Revenue Forecasting
August 2022 - September 2024
The Problem
Small cities often lack the resources to have dedicated analysts on staff, which makes it difficult to access robust forecasting models.
In addition, complex Excel workbooks make it difficult to paint a coherent picture of the forecast, leading to a lot of back-and-forth when presenting to City Council.
Case Study Details
Team:
1 designer, 1 project manager, offshore development teamMy role:
Lead designer, user researcherProcesses:
User interviews, concept testing, user flows, wireframes, mockups, prototyping, usability testingThe Solution
Providing a robust and visually focused forecasting tool will make forecasting accessible, especially to small cities or counties without dedicated analysts.
With built-in machine learning models, as well as more familiar ones such as historical averaging, forecasters can explore projection techniques that might ordinarily be out of reach.
Process
Proof of Concept
Before my arrival, an extensive proof of concept design had been created by a UX contractor. Picking up where he left off, I continued validation through user interviews.
I also explored which surface area would be best for this solution to be built in, and collaborated with the PM on feature priotization for MBI 1.
Design iteration
After interviews were complete, I iterated on the designs. My focus areas were to create a new user flow that worked with the scaled back feature set, and improve on a few rough areas from the proof of concept designs with wireframes.
The original concept was very open and I had concerns aobut users knowing where to go next. I explored concepts for a stepper, but it seemed too linear for how the people we interviewed described their forecasting process.

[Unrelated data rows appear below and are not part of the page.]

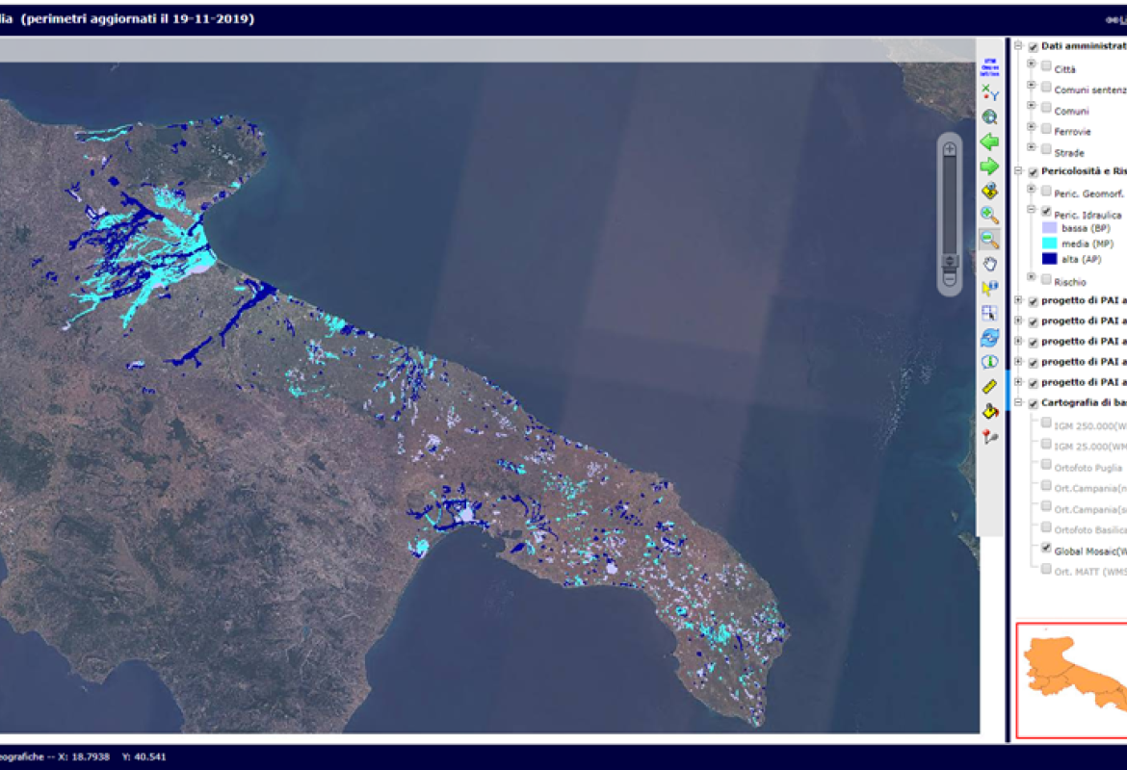Select the Pericolosità e Rischio section heading

click(x=1079, y=169)
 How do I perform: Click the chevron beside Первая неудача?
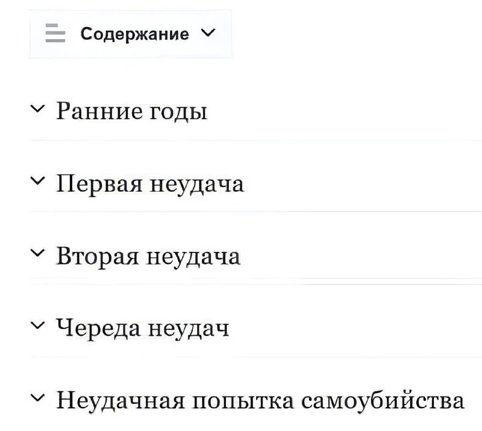[37, 181]
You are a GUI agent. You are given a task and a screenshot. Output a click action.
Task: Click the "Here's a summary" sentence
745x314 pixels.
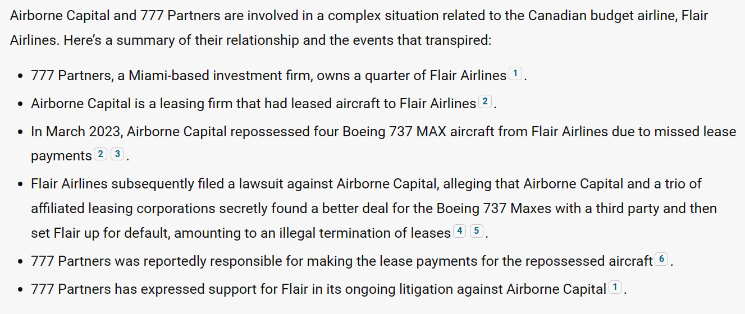click(112, 41)
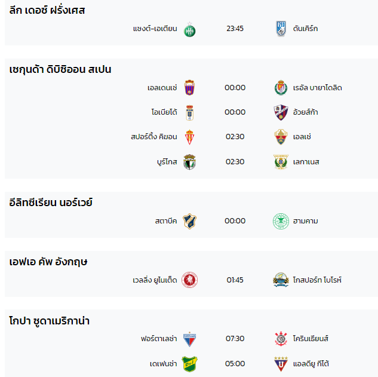Click the Dunkerque club crest

pos(281,29)
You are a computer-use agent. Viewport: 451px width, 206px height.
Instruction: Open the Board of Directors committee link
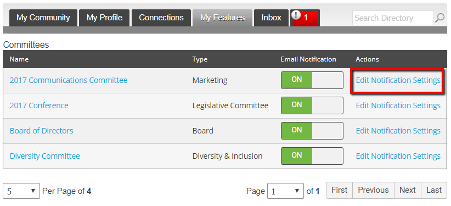pyautogui.click(x=41, y=131)
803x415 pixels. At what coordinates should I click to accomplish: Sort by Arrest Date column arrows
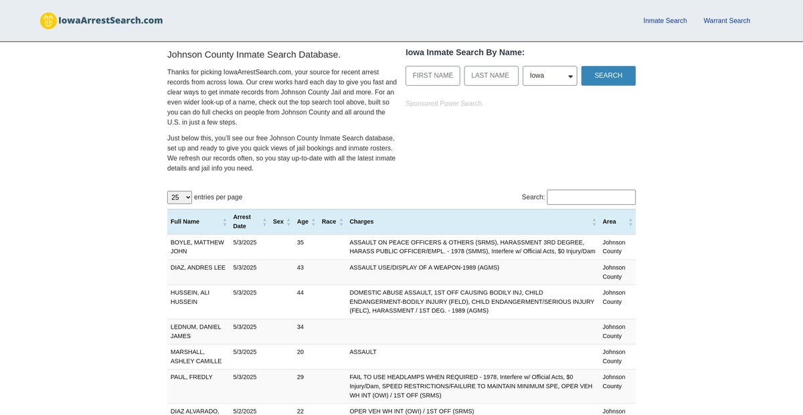(264, 222)
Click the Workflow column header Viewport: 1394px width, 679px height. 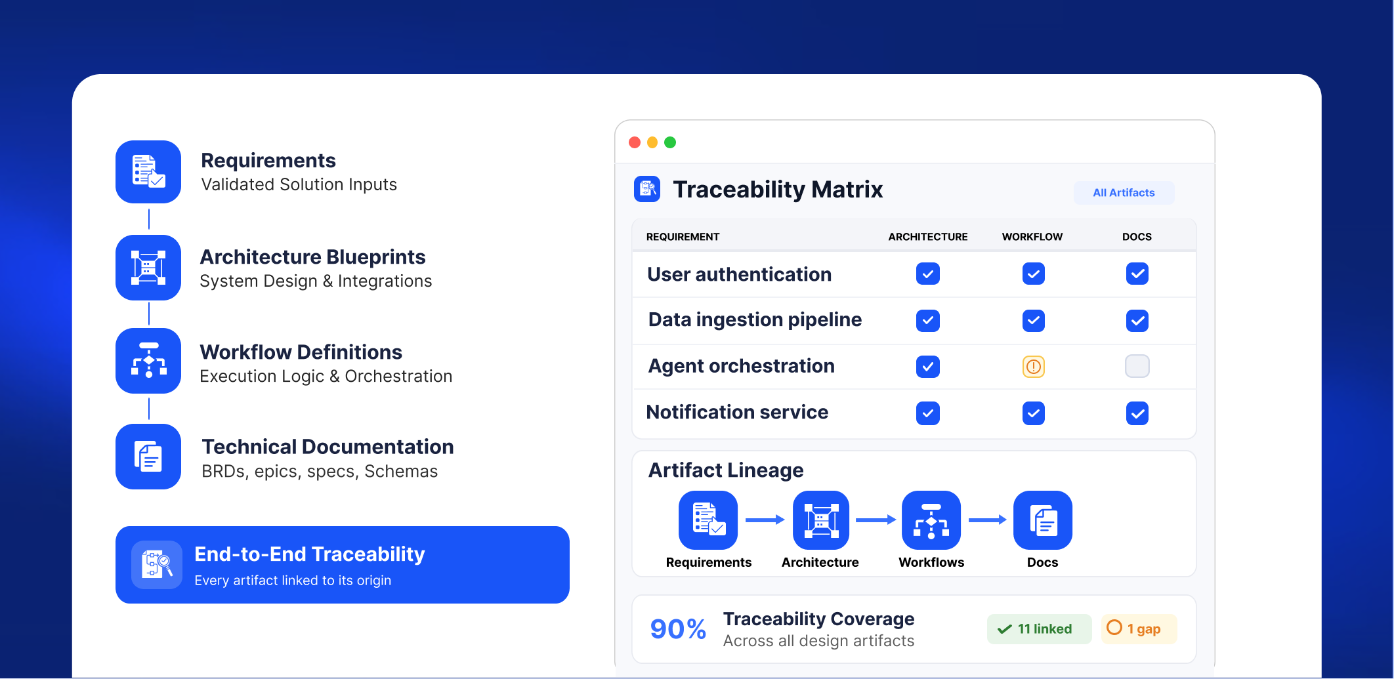[1032, 237]
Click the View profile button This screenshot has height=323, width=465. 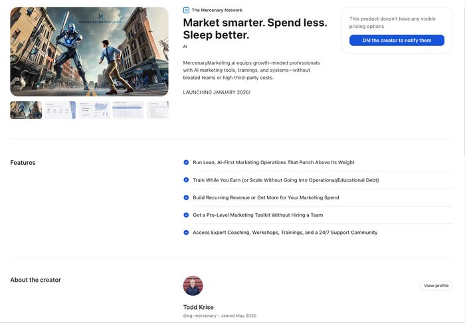coord(436,286)
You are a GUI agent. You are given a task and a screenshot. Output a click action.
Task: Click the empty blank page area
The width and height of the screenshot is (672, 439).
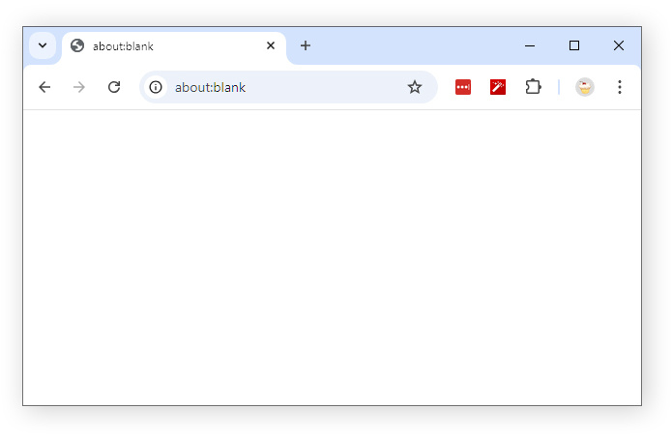coord(332,257)
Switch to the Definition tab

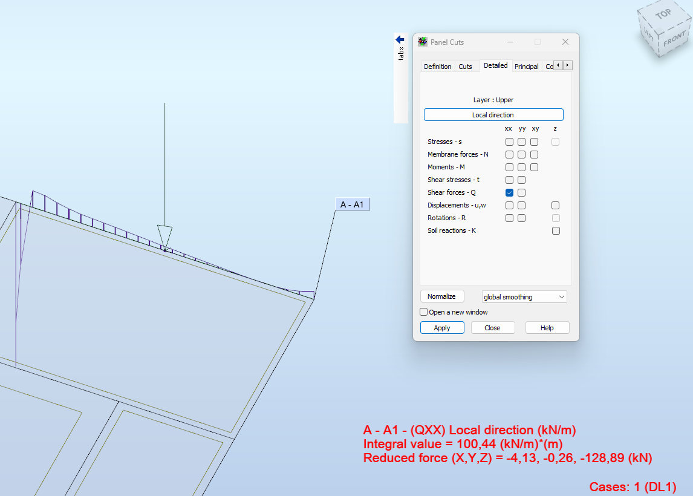tap(437, 66)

I ultimately landed on a sidepanel layout that allows users to jump between the suggested steps, as well as collapse it for presentations.
What-if Scenarios
One of the proof of concept features that needed further validation was the idea of creating "what-if" scenarios for forecasts. This involves layering assumptions of various external factors on the prediction models, and is often a key factor in storytelling for budget presentations.
I created a clickable prototype and research script for assessing how users expect models and assumptions to interact. The study design also included questions to determine what would be most valuable for scenarios to support - is it the ability to pull external datasets in, or finetuned control of the model inputs?
For MBI 1, we left it at the ability to duplicate and edit inputs. Research on this feature was deprioritized partway through, but I expect that it will picked up again for a future iteration of the product.
Usability Testing
After internal design feedback, I created high fidelity designs and a clickable prototype for usability testing in key areas.
As we approached the release date for MBI 1, I also created a plan for user behavior insights using Pendo. Starting from a set of questions, I determined which UI elements would be optimal to tag.
I created Pendo tracking for the areas I could, and collaborated with developers to add track events where it was needed programatically.
Reflections
Revenue Forecasting is one of many advanced analytics offerings at the company, and it was a pleasure to work on it. I gained experience with a side of finance that was new and exciting to me, as well as a better understanding of many statistical and data science best practices.